The functions are built by the following format: first, the actual function type:

find1

Find a single triple fitting the given parts and return the part marked X. If there is none, null is returned. If there are more than one, an exception is thrown.

Only a single X may be used.

findN
Return an iterator iterating through the triples fitting the given parts, and return. Even if there are none, the iterator is created. Only a single X may be used.

For instance,
findN_1XA(node)
returns all properties that the node has, and

findN_XAA()

finds all nodes that are the subject of any triple.
set1
Remove the other occurrences of the matching triples, replace them with the given new one. For example, if triples (a,b,c) and (a,b,d) and (a,e,d) are in the model, then after
set1_11X(a, b, g)
the model will have the triples (a,b,g) and (a,e,d). Only a single X may be used (restriction may be lifted in the future). Only 1 and X may be used.
rm

Remove the matching triples from the model. Any amount of As may be used.

and, after an underscore, the parameter scheme:

1

Given

X

Requested / set

A

Ignored - may be any

The uniqueness exception

For debugging and possibly cool code hacks, the following error gives enough information to understand what was not unique.

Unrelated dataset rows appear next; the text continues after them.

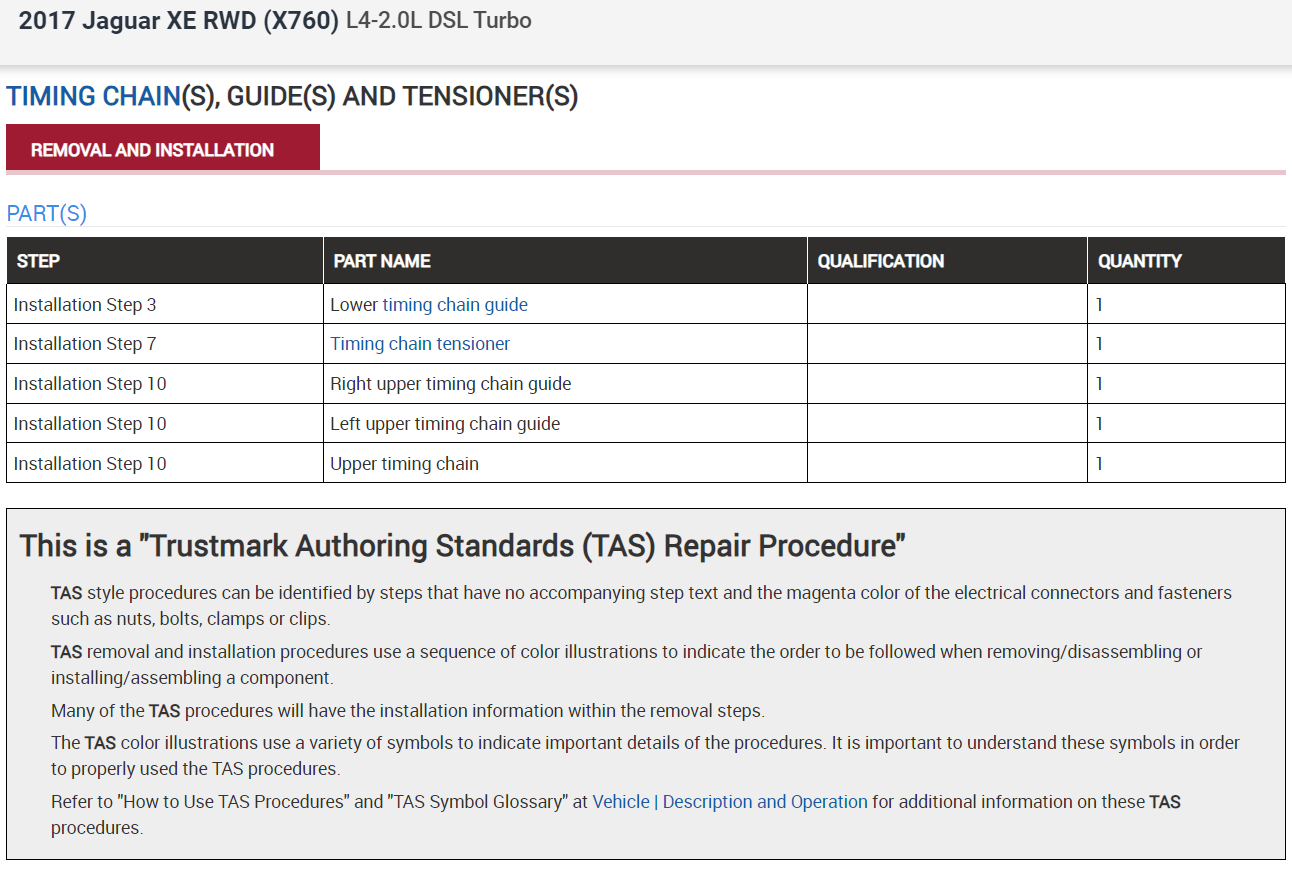
Task: Follow the 'timing chain guide' link in Lower row
Action: click(x=455, y=305)
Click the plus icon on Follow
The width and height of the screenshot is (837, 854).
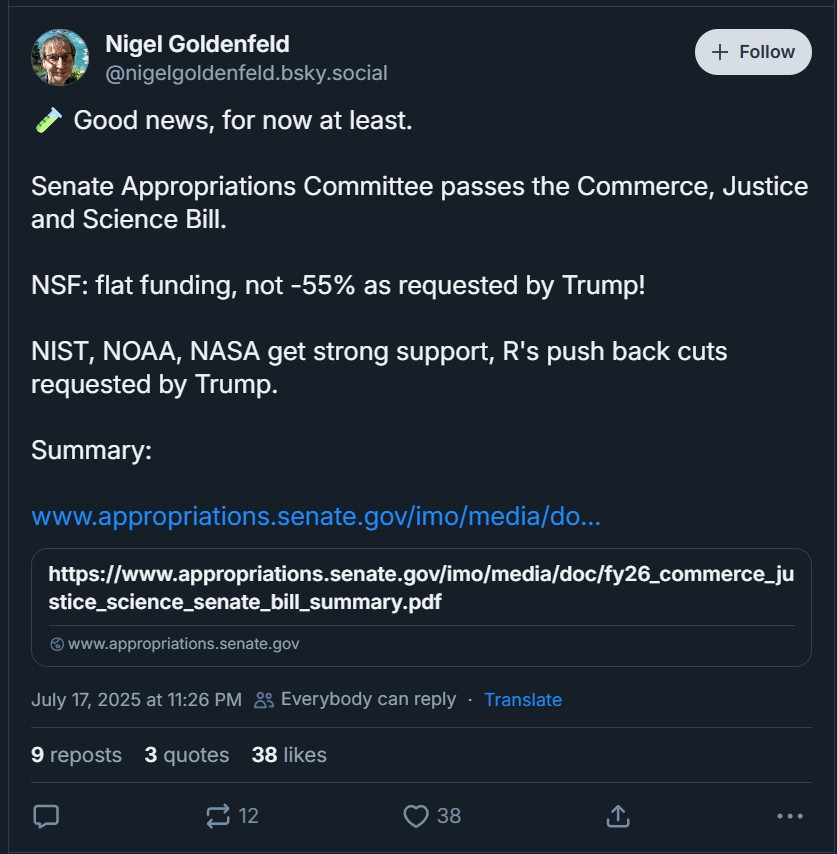click(719, 52)
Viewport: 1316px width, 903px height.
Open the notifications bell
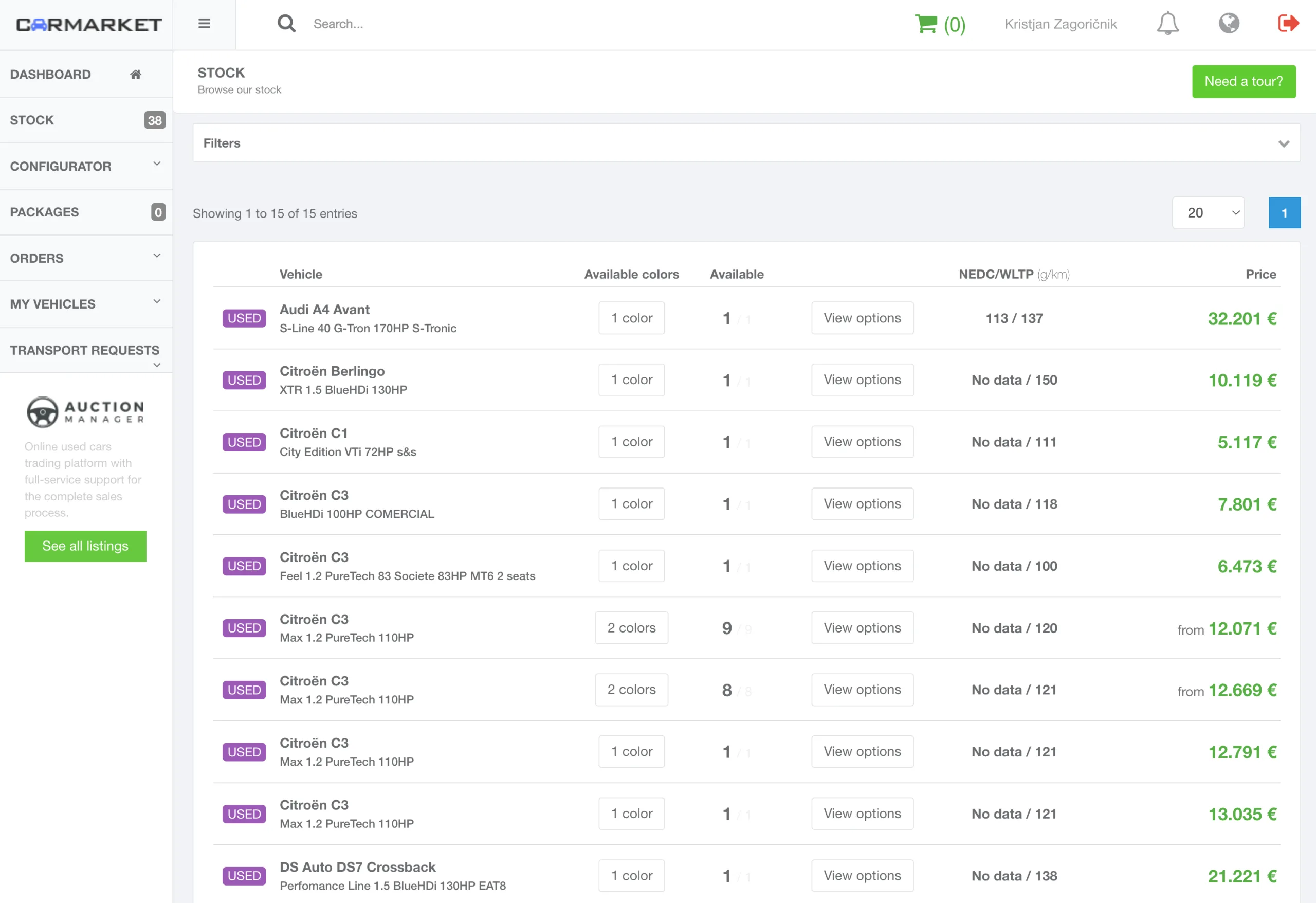tap(1167, 24)
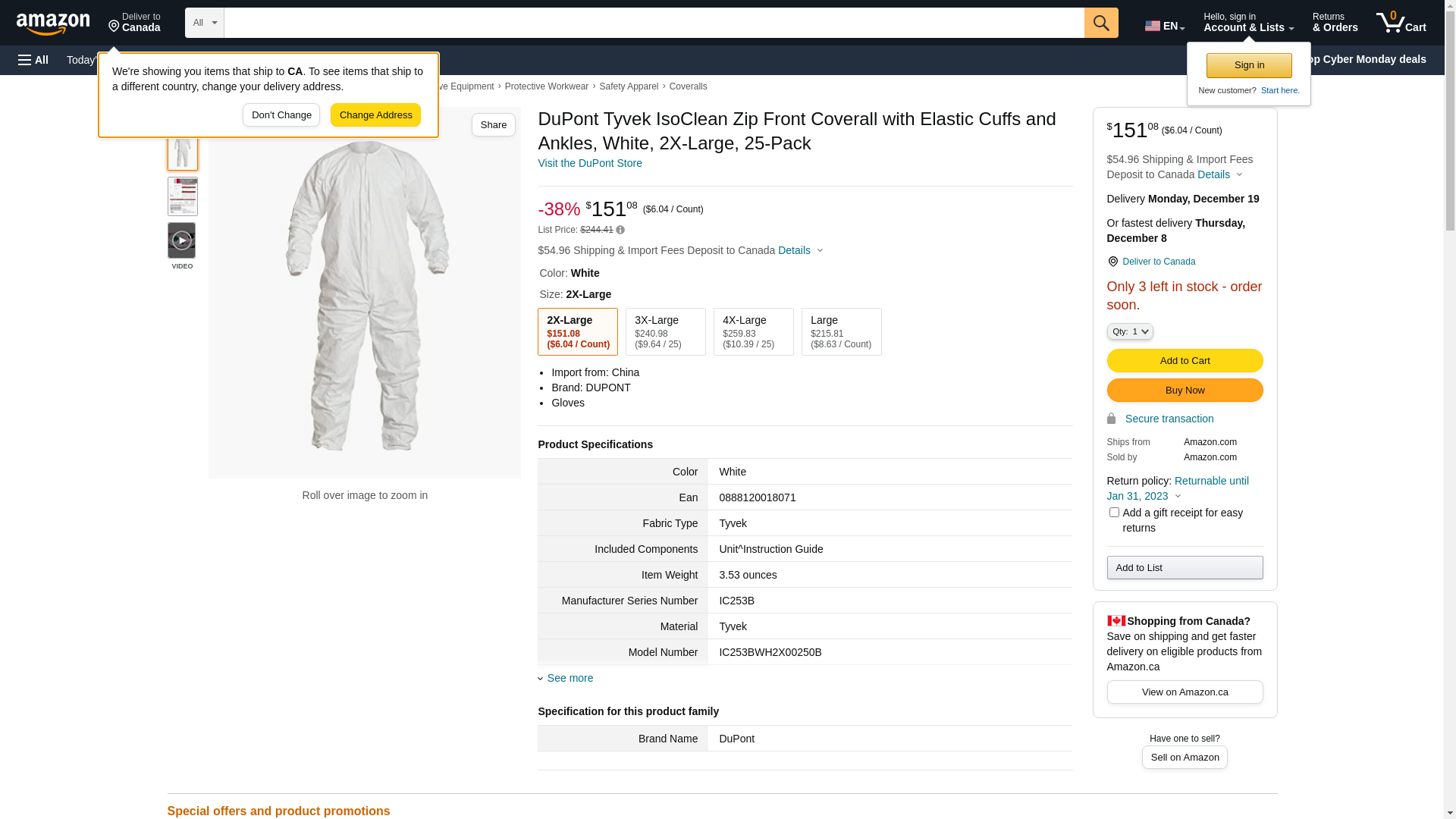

public class NotUniqueError extends Error {
    public final Object subject;
    public final Object predicate;
    public final Object object;
}

The wildcards are set to null.

For example, if the user calls

graph.find1_11X(foo, bar);

and there are the triples (foo, bar, baz) and (foo, bar, zip) in the model, then

NotUniqueError(foo, bar, null)

is generated.

Observing

Observing is a part of ConstGraph::

public ConstGraph getObservedConstGraph(Obs o);

/** This observed graph will not be used any more, and
 * if desired, may be recycled by the ObservableGraph.
 * This operation is allowed to be a no-op.
 */
public void close();

Object find1_11X(Object subject, Object predicate, Obs o);
Object find1_X11(Object predicate, Object subject, Obs o);
...
Iterator findN_11X_Iter(Object subject, Object predicate, Obs o);
...

The find methods with Obses are included in ObservableGraph because this allows the cheap default implementation of ObservedGraph. In an autogenerated implementation, ObservedGraph would also be generated for efficiency.

Literals

For literals, we shall use immutable literal objects.